The far-reaching, life-improving advantages of… not waiting!

Updated: Jan 6



I was watching the antiques roadshow the other day (peak Sunday night living!), when a piece of jewellery happened to pique my interest…


It wasn’t just any piece of jewellery, mind, but a vintage Faberge necklace, engraved with a rather curious cyrillic inscription (click here for the episode, and skip to 53 minutes!)


The translation of the words eluded the valuer, and indeed the owner of this rather ‘splendid’ piece, and owing to the language barrier, viewers were told that a second opinion would be needed before the meaning could be revealed.


Lo and behold, at the end of the episode, Fiona Bruce triumphantly announced that the inscription read:


‘Maybe it’s best not to wait.’


Straight away, this quote was jotted into my notes app. A precious morsel of thought-fodder, for my poetic brain to chew over at some indeterminate later date. It's kind of ironic, I realise, that I waited until now, two weeks later, to put pen to paper on this beautiful subject of 'not waiting'


A more apt response, would have been to write my musings then and there, but alas, the run-up to Christmas is nothing if but a nod to the art of 'shoulda, woulda, coulda.'


The chaos of it all...it doesn't lend well to immediacy, let's be honest.


That said, I can't kid myself that the festive season is entirely to blame for the fact that some things on my to-do list, have been there since July. Even without the temptation of Love Actually and endless cups of tea, more things get back-burnered on the regular, than probably should.


As if to add insult to (productivity) injury, I'm most of the time unaware of this habit ... let alone the potential repurcussions of all that ‘putting off!’


Admittedly, at this time of year, there is a certain luxury in letting the lax-ness slide. However, after the excuse of the holiday season has passed, ‘maybe it’s better not to wait’ might just become my motto of choice.


It ties in nicely with a piece of advice I was given when starting out on my Psychology degree, and that is that ‘if it will take less than 3 minutes, do it now.’


Now I’m not normally one for a ‘hack’, but this is one that I find myself using quite often, especially when trying to weigh an excess of to-dos, against a scarcity of time.

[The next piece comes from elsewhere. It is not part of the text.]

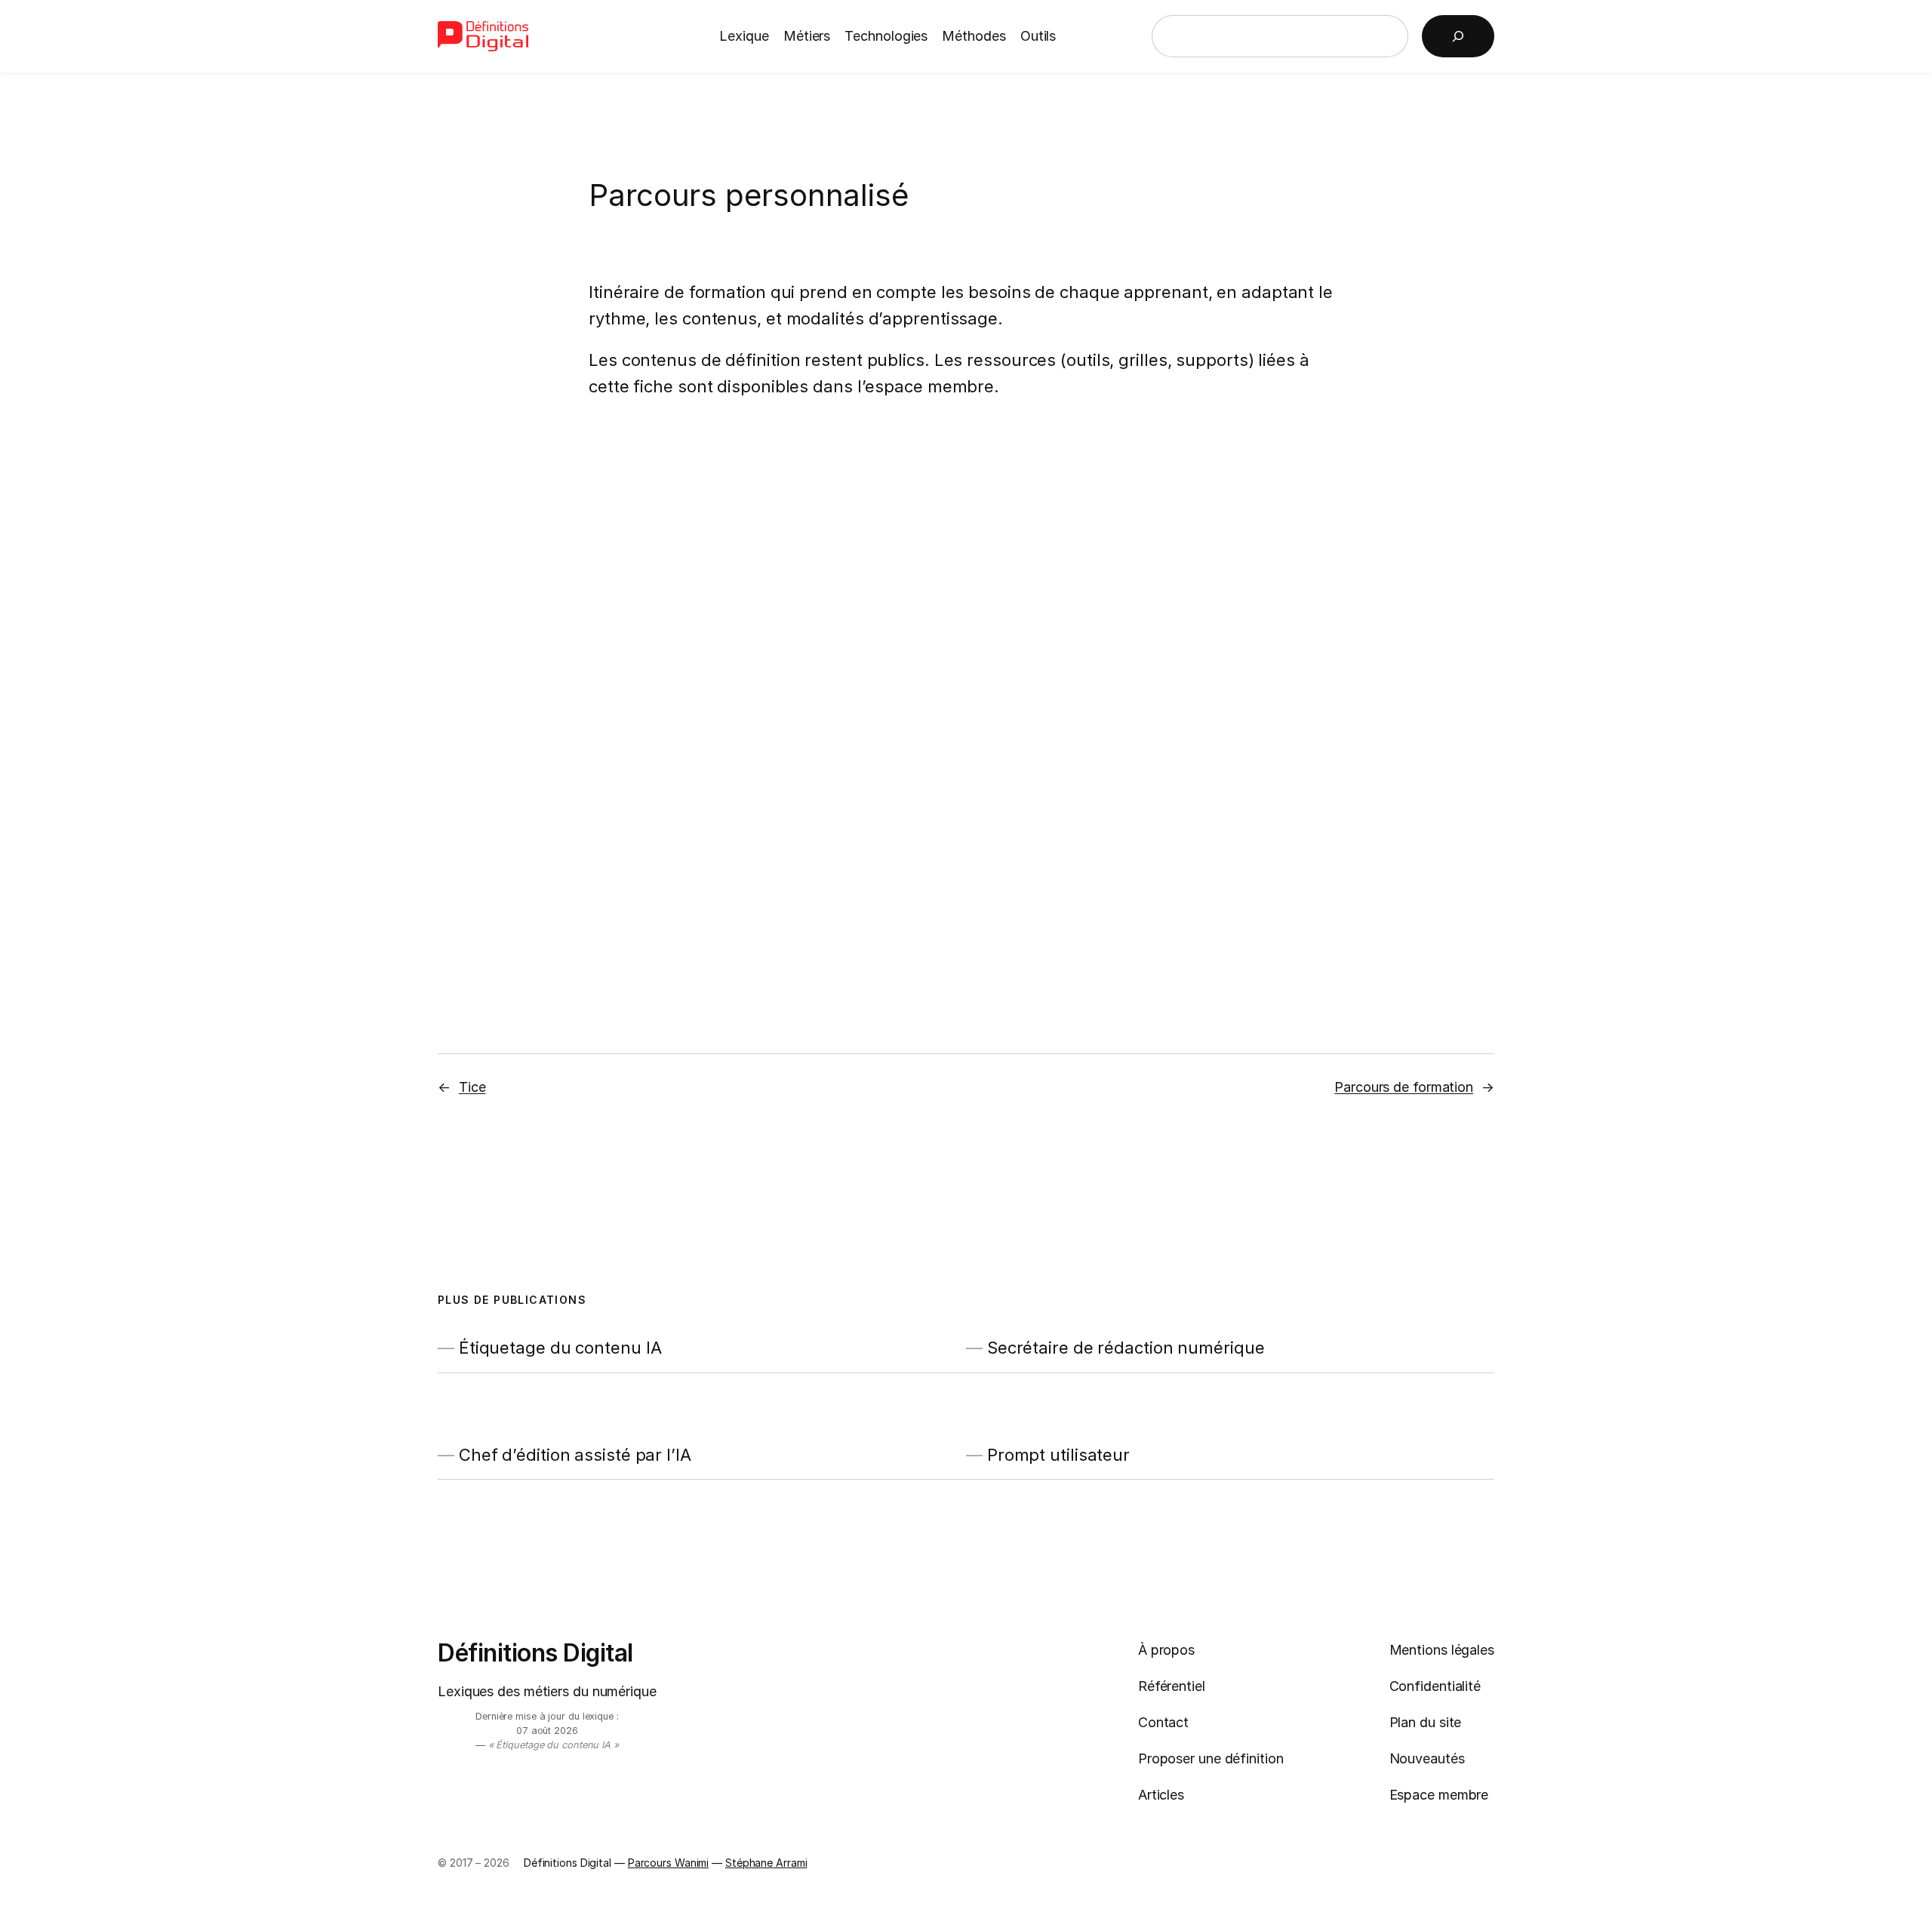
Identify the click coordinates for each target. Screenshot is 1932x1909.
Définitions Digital (535, 1653)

Invariably, there is always something that can be done quickly, even if first impressions suggest otherwise.


It’s a nod, if you will, to the science of ‘no time like the present’, and while most of this article has viewed this concept through the lens of chores and responsibilities, I can appreciate that the sentiment might run deeper. Quite possibly, it is never better applied than in relation to…relationships.


The assumption of time is a common barrier to putting this into practice, and even though 'slow burning' has been gaining increasing popularity in the love lexicon, it strikes me as a slightly presumptuous concept.


Of course, the opposite - impulsivity - comes with equal margin for error, but there is a line in the movie 'My Best Friend's Wedding' which could easily banish any doubts about the benefits of less thinking, more doing.



The scene is earmarked by the classic line 'If you love someone, you say it, right then, out loud. Otherwise, the moment just passes you by.' Inevitably, in this case, the moment between Julia Roberts and Dermot Mulroney DID pass by, and the cascade effect is a cautitionary tale for anyone who doubts the value of immediacy, particularly as a by-product of authenticity! (In my opinion, she should have told him she loved him then, and not waited for the morning of his wedding to Kimmy. Just saying!)


All of this is an invitation, if you will, to not wait more often.


To 'just to it' - in the words of Nike.


Moreover, to harness a degree of 'healthy impulsivity' (a topic for another blog, perhaps!) in as many contexts as time and circumstance allow.


The rewards are exposed often only in hindsight. Like the wedding spontaneously brought forward, and the father of the bride that was able to attend as a result, speaking from bitter experience.


Less waiting - on a ‘siren call’ level - can be fortuitous, but it’s important not to forget the aggregate gains of those ‘low stake’ victories of action over ‘agh, maybe later!’


Like the dishwasher - my most-delayed and loathed to-do. Once emptied, it’s feels pretty good, I’ll readily admit.


However, what’s even more of a tonic, is how this small decision to NOT delay the inevitable (those mugs need to go away, sooner or later!) impacts the bigger picture. How it hones the anti-procrastination muscles, and frees up time for other opportunities and eventualities.


All this might be affording undue interest value (not to mention power) to the many, varied and, let’s face it, often laborious aspects of domesticity.


However, if nothing else, the empty dishwasher is a metaphor. A metaphor for how one door closing can often help open others, both in mindset… and reality.